M60 H52 D20 M14 yrs OW-old gf from 1986 bomb-5/18/08 H filed for D-9/10/08 D final 4/24/09 xH remarried (not OW) 2012
My H came home from camp at 12 years old, and found his mom had left his dad for OM, and actually left the country for a couple of years. His dad was distant with the kids, and had multiple affairs, even after marrying his present W. So, not many good examples for him. Although, he always said that he wanted to be different. Seems, our childhood environment has more influence than we realise.
My parents fought on occasion (my mom was 4ft 11ins tall, and was really feisty, but my dad did have a temper which I inherited, and had to work hard to overcome), but they remained married until my father's death (I was 16 at the time). My mother followed him 5 years later. Not sure what influence that had on me and my M, except that I did not want to put my kids through a D. Still, this is my second M, but my first was physically abusive, and I will not take that cr*p from anyone, so I left him 3 years after getting married.
Don't we all have fascinating stories!
This is so weird, the things we have in common!

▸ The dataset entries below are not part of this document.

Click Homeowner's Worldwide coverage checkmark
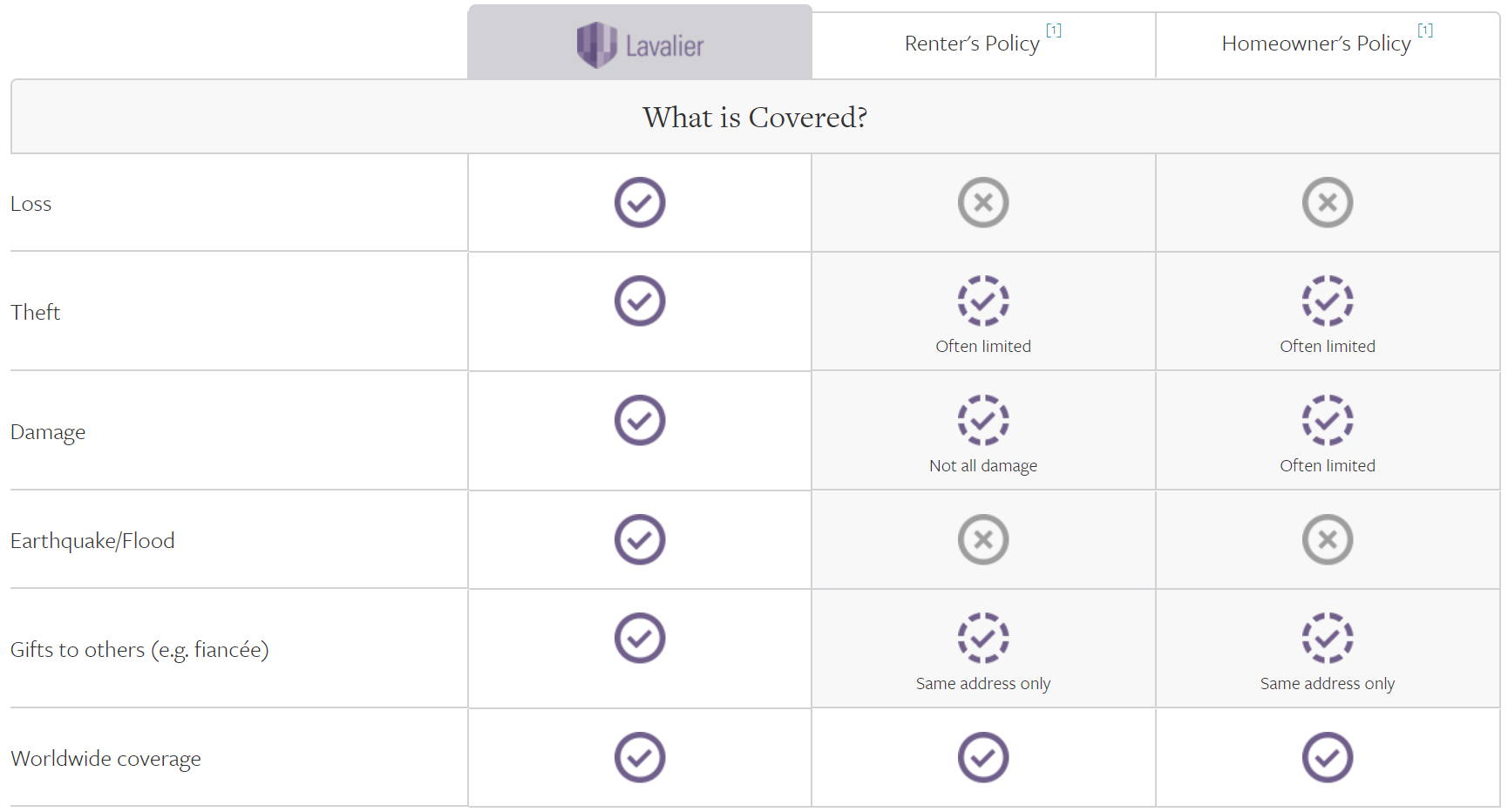This screenshot has width=1508, height=812. [1328, 758]
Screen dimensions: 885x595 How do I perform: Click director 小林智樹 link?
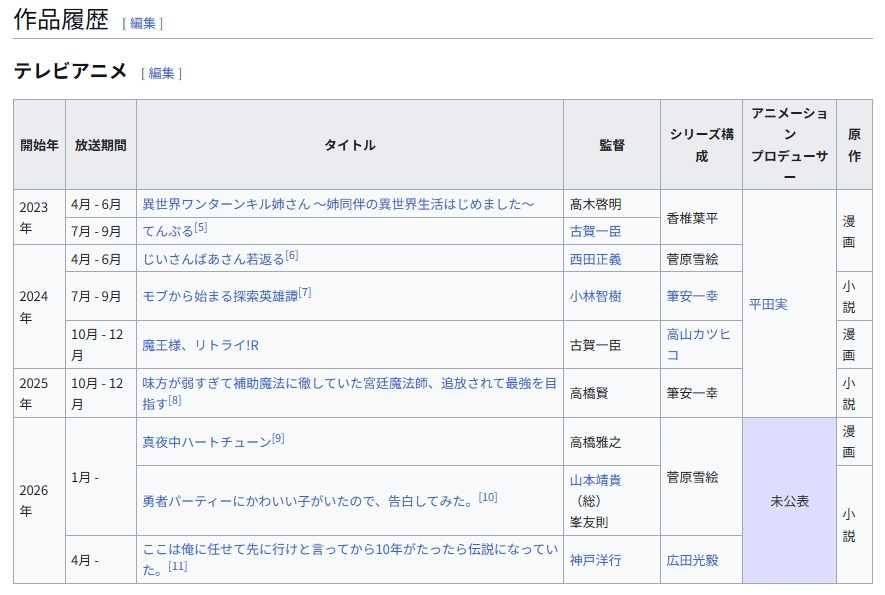[595, 296]
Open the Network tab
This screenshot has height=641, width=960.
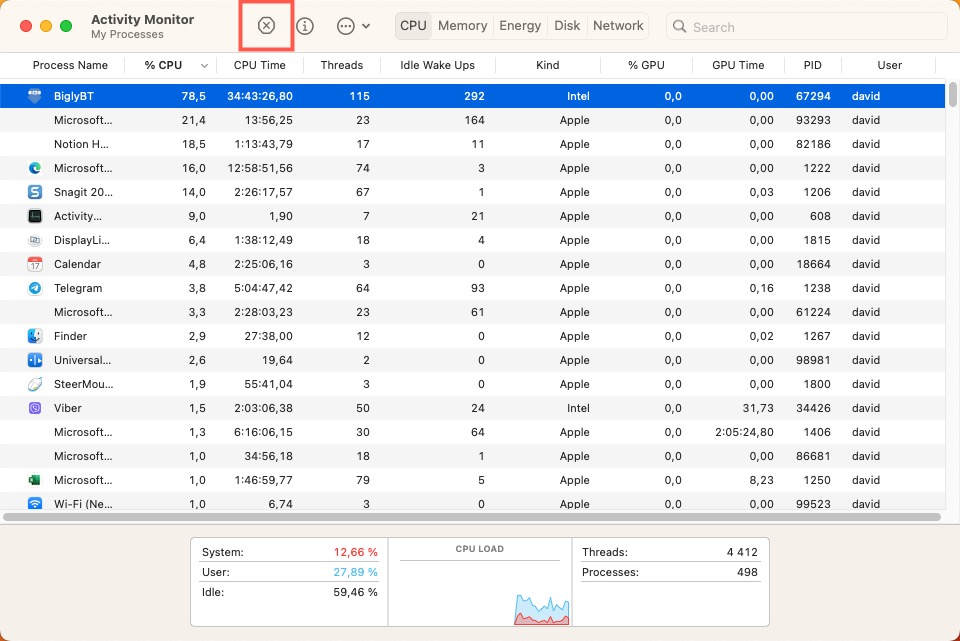(617, 26)
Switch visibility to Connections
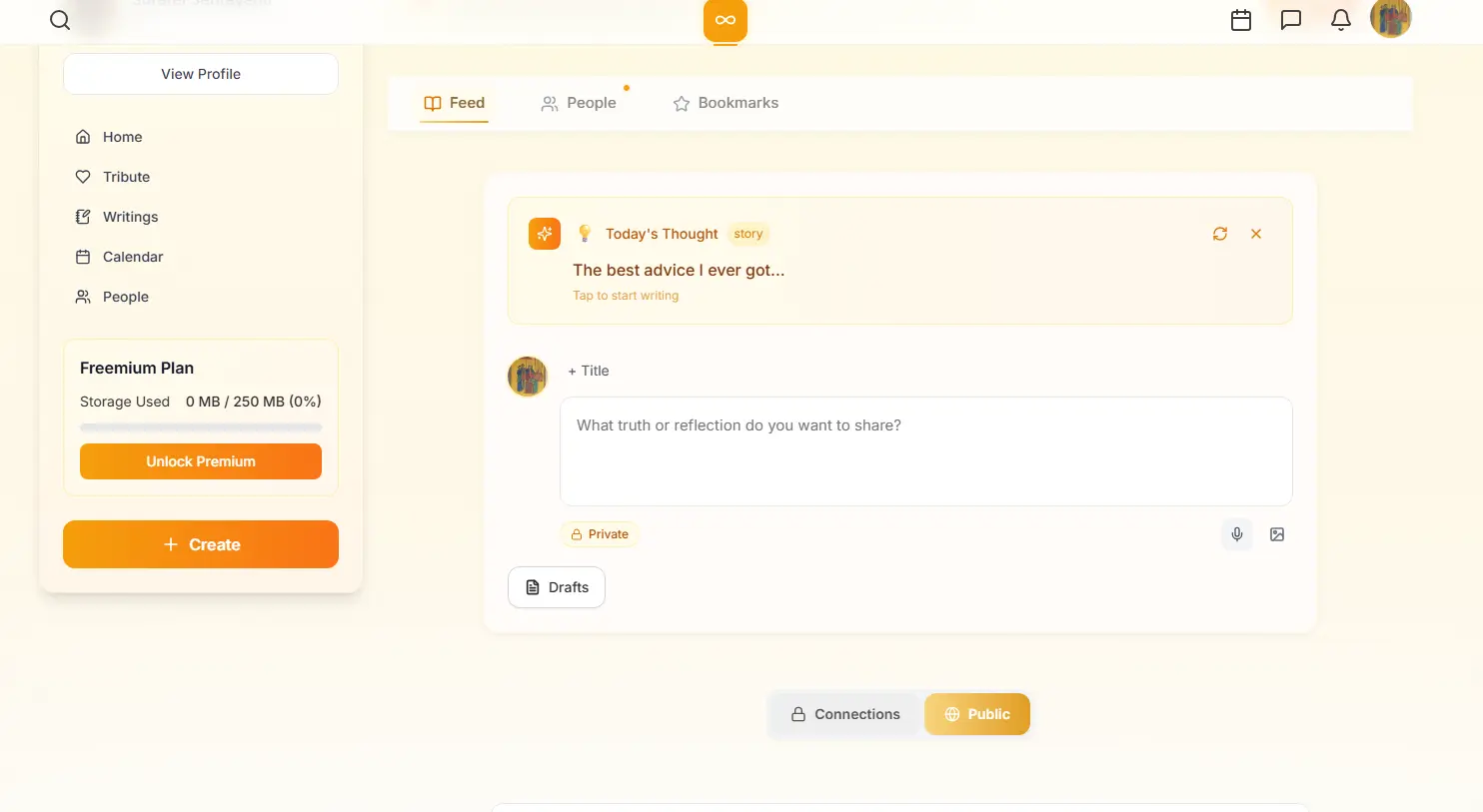This screenshot has width=1483, height=812. [x=844, y=713]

I came home from camp at age 10 and my dad had been moved out and mom's OM had moved in. Dad died a year and a half later. Mom's OM stayed in our lives until she died when I was 22; he was an abusive alcoholic and beat both of us up until I figured out I could call the police at age 15.
This is also my second marriage, the first lasted ~3 years and became physically abusive--so I left.
H's parents are still together, no apparent history of serious marital problems except that his mom disappeared into herself at some point, has little personality but has always been a loving mom and grandma. Both brothers are happily and in long-term marriages. H was the youngest, felt he had to live up to his stellar brothers and felt emotionally abandoned by his father because he didn't. But nothing hugely dysfunctional. Nevertheless, he's in the midst of a huge and destructive MLC.
M60 H52 D20 M14 yrs OW-old gf from 1986 bomb-5/18/08 H filed for D-9/10/08 D final 4/24/09 xH remarried (not OW) 2012
Thanks. I appreciate your input and never knew about the "jumpstart." I totally agree that the MLC probably goes way back to childhood and I receive more and more evidence that OP is just a catalyst for change that was already imminent. That makes them seem much less "humanized" and more of a stepping stone to WAS.